The major challenges AgirPF is facing are:
- Structural barriers: Providers are not sufficiently skilled to avoid medical barriers that affect the demand for FP services, such as poor quality of or access to services, policy barriers, inequitable gender norms, lack of social support, and deeply rooted attitudes that lead many with an unmet need to refuse to use FP. To address these problems, AgirPF has trained at least 1,200 providers and regularly supervises them so they offer FP-friendly services, following a rights-based approach (ensuring voluntary and informed choice). AgirPF is rolling out SBCC campaigns in each implementing country to spread rights-based information about FP and is organizing site walk-throughs for local leaders to engage them in promoting FP in their influence areas.
- Sociocultural and religious barriers: The environment is rarely enabling, with inhibiting policies, guidelines, practices, and gender barriers. For instance, in Niger and Mauritania, contraceptive use is only acceptable for married women; for some unmarried women, using contraceptives is considered a sin. AgirPF is applying its advocacy strategy to reduce such barriers by training local, traditional, and religious leaders about FP and its advantages. AgirPF also uses local NGOs, parliamentarians, and governments to change policies, rules, and regulations to enable the FP environment.
- Political and social instability: AgirPF project implementation is also affected by political and social problems.
Do you have a story you would like to share involving your time with the project thus far?
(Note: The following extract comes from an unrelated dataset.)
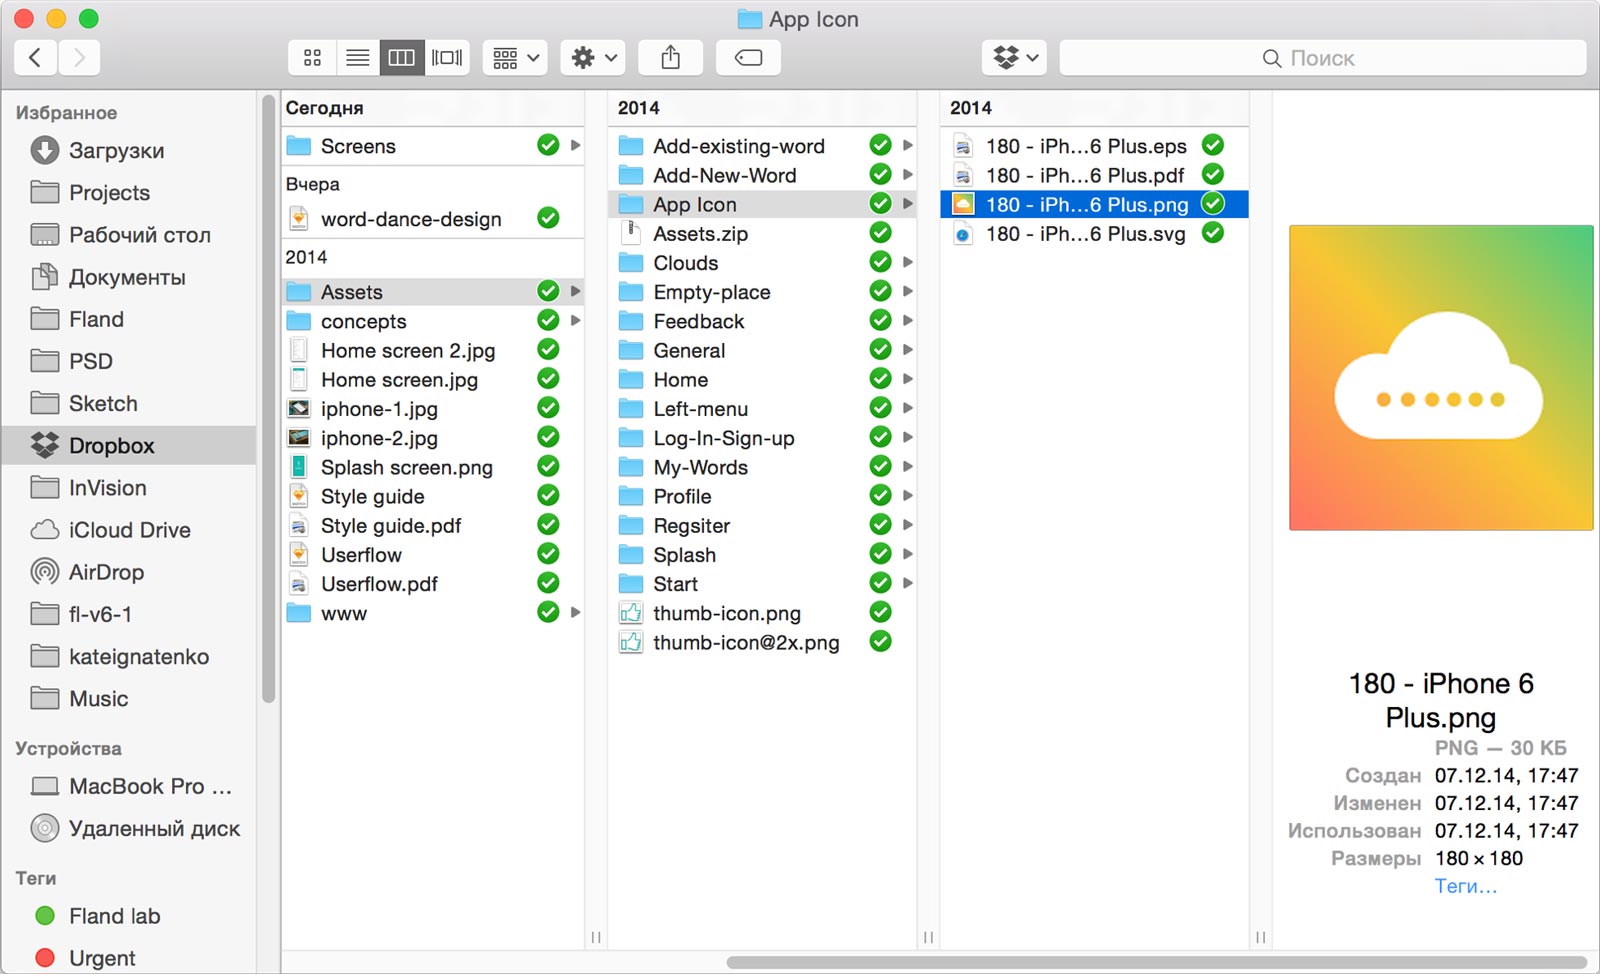Switch to icon view in toolbar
One day, I realized the extent to which AgirPF’s work is important for women. In Côte d’Ivoire, during an FP special days event (FP special days are days dedicated to free FP service provision, especially for underserved and hard-to-reach people), a mother of six said, “Thanks EngenderHealth, I am relieved. I sought a contraceptive method for long time but I could not pay for it, and today, I have it and free! I am saved….”
When you hear such confessions, you realize that what you are doing is not enough and that you need to do much more, and this is exciting!
How do cultural barriers and gender affect unmet need and quality of care?
In some instances, where it is culturally unacceptable for girls and women to access FP services, providers are quick to deny FP services to clients. We often hear remarks such as “At your age, you want to use contraceptives? Why?” or “Are you married? Does your husband agree to your using contraceptives?” and so on and so forth. Elsewhere, women are pressure to have several children. In such situations, providers do not have the needed experience to provide quality services; in the same vein, women and girls are not sufficiently exposed to FP information and services, and demand and supply sides suffer, resulting in increased unmet need for FP.
Is there anything else you would like to add or share on the project or its future?
We should bear in mind that we are the catalysts of change only. The communities in which we are working are the ones who can solve FP/RH issues. They need us to help with relevant information and capacity building. Then they will engage and drastically change sociocultural norms to advance. Let us double our efforts and change the way in which we are doing things. We cannot always do things in the same way and wait for substantial change.
For AgirPF’s future, there is no miracle. We have to work hard to achieve our results.